— Start of Excerpted text —

Phocuswright research analyst Mark Blutstein said, “If the goal was to turn around the stock, it definitely helped that, as there was a gain pretty much right after the earnings call. I guess it worked in that sense; investors were happy to see something different and leadership being a little more out in front of things than maybe what they expected in the past.”

As an OTA, Blutstein said, Expedia is performing well in the U.S. in terms of gaining consumer bookings. Much of its customer base is younger and uses OTAs consistently, year over year. He also said that Diller brings clout as a founder of online travel and other e-commerce sectors.

“He does get a lot of respect, especially from other executives and in public markets, as we’re seeing,” Blutstein said.

Financial analysts were cautiously optimistic about Diller’s plan. Oppenheimer, for example, titled its most recent notes on Expedia “Talking the talk but still need to walk the walk.”

In his notes, Morgan Stanley equity analyst Brian Nowak said the $300 million to $500 million in savings “may just be the beginning of opportunities” for Expedia.

— End of Excerpted text —
— Start of Available data —

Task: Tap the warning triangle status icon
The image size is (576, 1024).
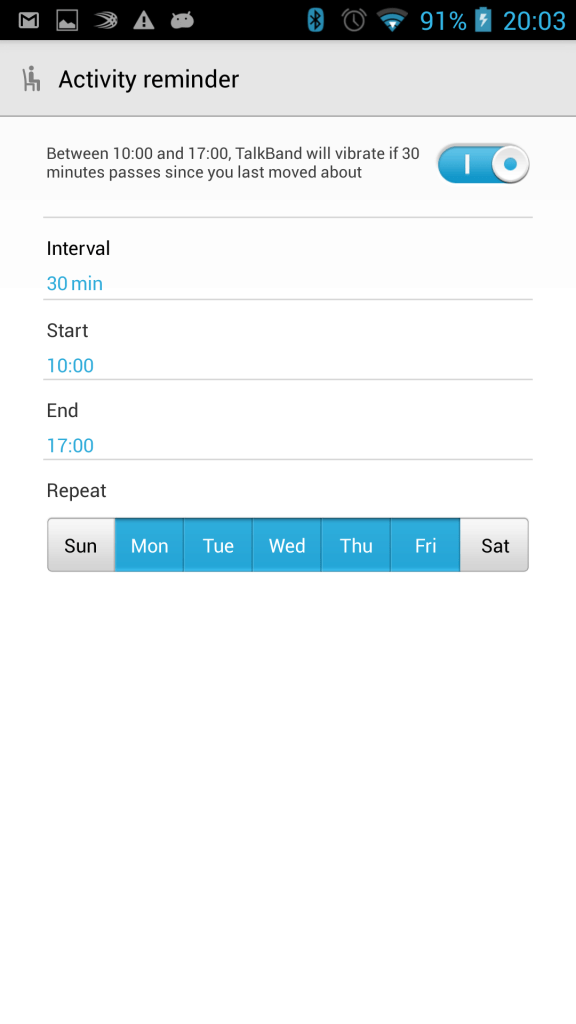Action: (144, 20)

— End of Available data —

Task to carry out:
In the Expedia passage, what title did Oppenheimer give its most recent notes on Expedia? Answer from the Expedia passage alone, not from the data.

Exercise output:
"Talking the talk but still need to walk the walk."